Total unemployment stood at 1.7 million between November and January, up 360,000 over the year, the ONS said.
The figures show a slight improvement since the start of the pandemic, with 601,000 vacancies between December and February.
This is 26.8 per cent lower than a year earlier but the decline has eased steadily from a near-60 per cent drop last summer, though the ONS said the rate of improvement has slowed in recent months.
Official figures published earlier this month showed the economy contracted by 2.9 per cent in January as the lockdown took its toll.
However, this was less than feared and a far cry from the double-digit fall of last April at the height of the first wave of coronavirus.
The Office for Budget Responsibility (OBR) recently revised down its forecasts for unemployment to peak at 6.5 per cent by the end of the year – down from previous estimates made in November of 7.5 per cent.
This would equate to 340,000 fewer people out of work than previously thought thanks largely to the decision to extend furlough.
Responding to the latest jobs statistics, Mr Sunak said: ‘Coronavirus has caused one of the largest labour market shocks this country has ever faced, which is why protecting, supporting and creating jobs has been my focus throughout this crisis.
‘We have taken decisive action with a £352 billion package of support. The continued success of the vaccine rollout provides us with hope for the future and, through our Plan for Jobs, we will continue to support people throughout the months to come.’
Suren Thiru, the head of economics at the British Chambers of Commerce, said the payroll numbers suggested the UK jobs market is ‘becoming more resilient’.
He said: ‘Ongoing wage support, greater clarity provided by the government’s roadmap and the adaptations made by some firms to operate under lockdown restrictions helped support higher payroll employment in February.
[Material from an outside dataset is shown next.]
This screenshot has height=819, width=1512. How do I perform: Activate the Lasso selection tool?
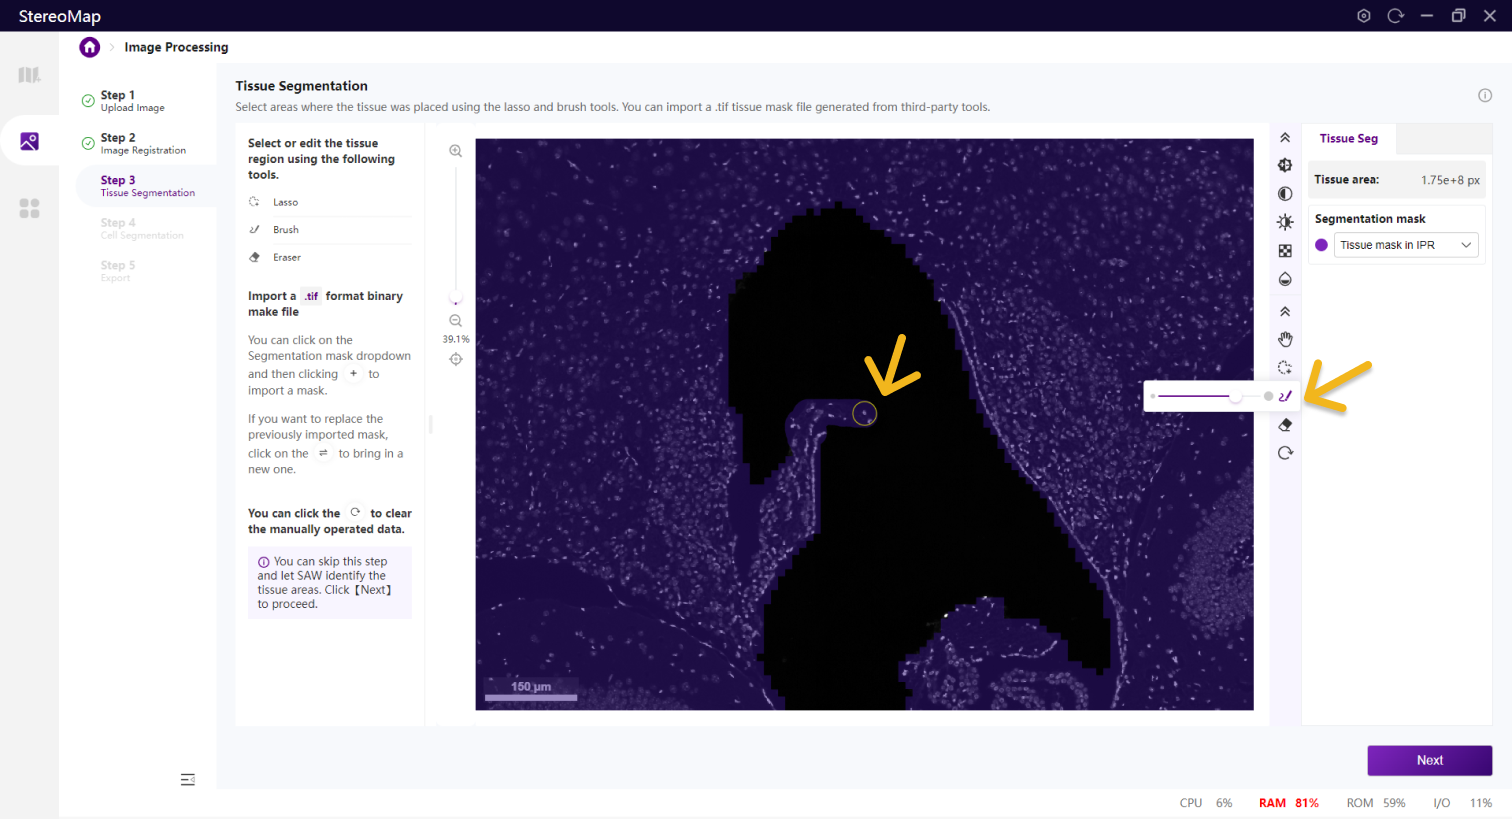pyautogui.click(x=1285, y=368)
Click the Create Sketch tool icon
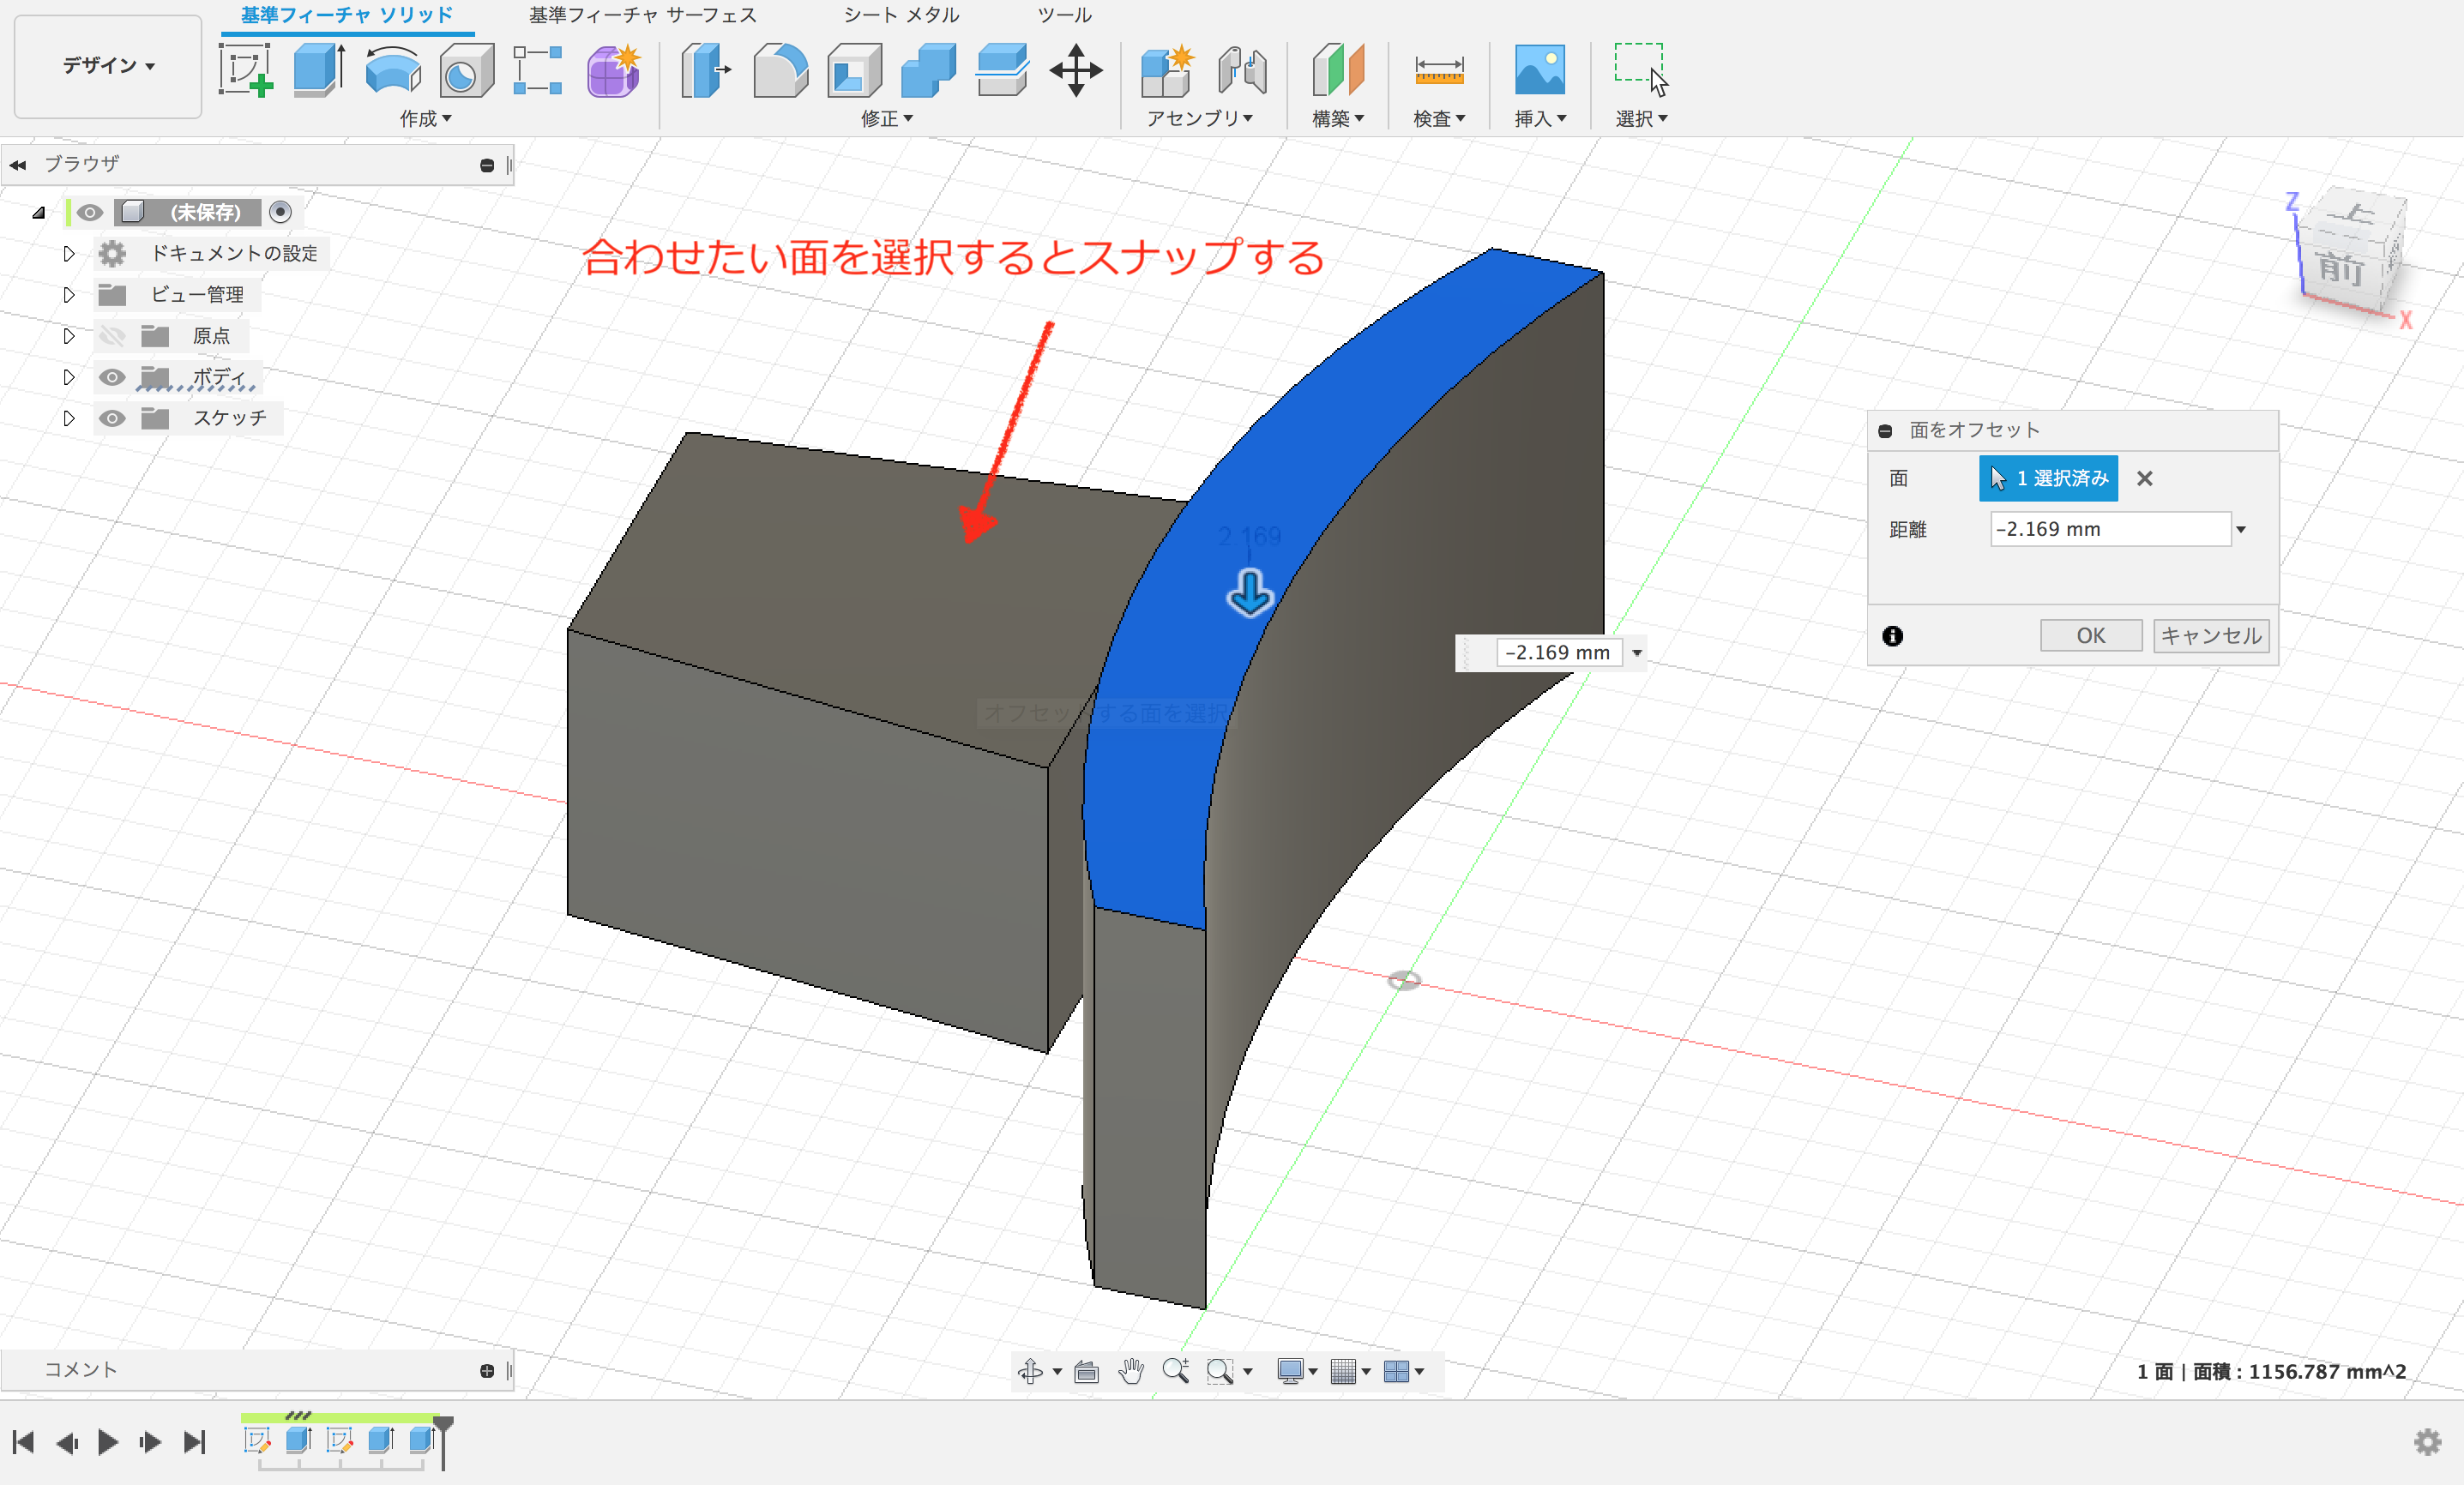The height and width of the screenshot is (1485, 2464). tap(246, 70)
‘Extending furlough will limit the peak in job losses. However, with many firms struggling with the damage done to their cashflow by a year of covid restrictions, unemployment is likely to remain on an upward trajectory until well beyond a full reopening of the economy.’

The ONS statistics show that the number of job vacancies has increased in recent months after crashing at the start of the pandemic

Meanwhile, the redundancy rate has fallen but it is still significantly above pre-pandemic levels

A recovery in the total number of weekly hours worked in the UK has stalled after the latest national lockdown was imposed in January
The latest figures also showed that the nation is still far below pre-pandemic levels of overall hours worked every week.
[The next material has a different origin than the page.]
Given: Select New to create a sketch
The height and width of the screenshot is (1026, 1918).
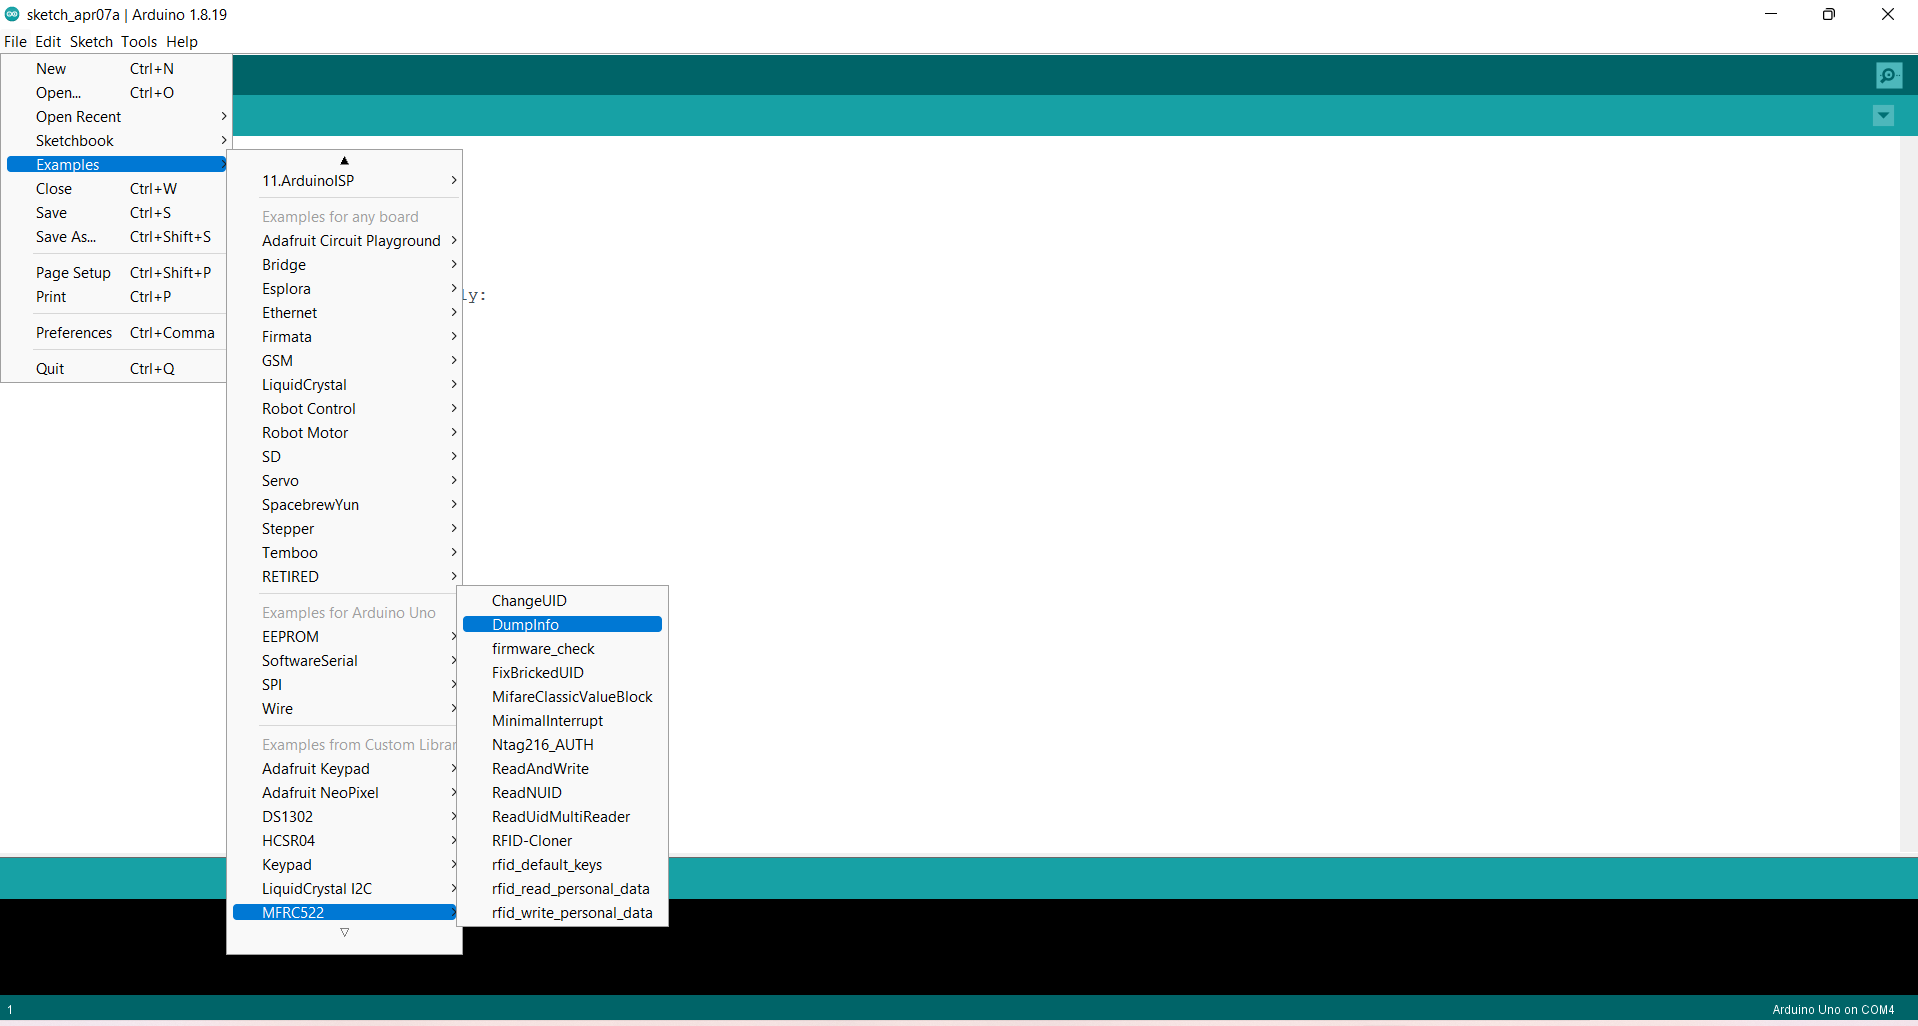Looking at the screenshot, I should 49,68.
Between August to October 2020 and November 2020 to January 2021, total actual weekly hours worked saw an increase of eight million, or 0.8 per cent, to 968million hours.
The average actual weekly hours worked increased by 0.4 hours on the quarter to 29.9 hours.
However, the recovery in actual hours worked has stalled because of the national lockdown imposed in January.
Meanwhile, redundancies also remain higher than normal but they are now lower than the previous quarter.
In the period between November to January the ONS said that reports of redundancy increased by 7.2 per thousand on the year but decreased by 2.3 per thousands on the preceding three months to 11 per thousand.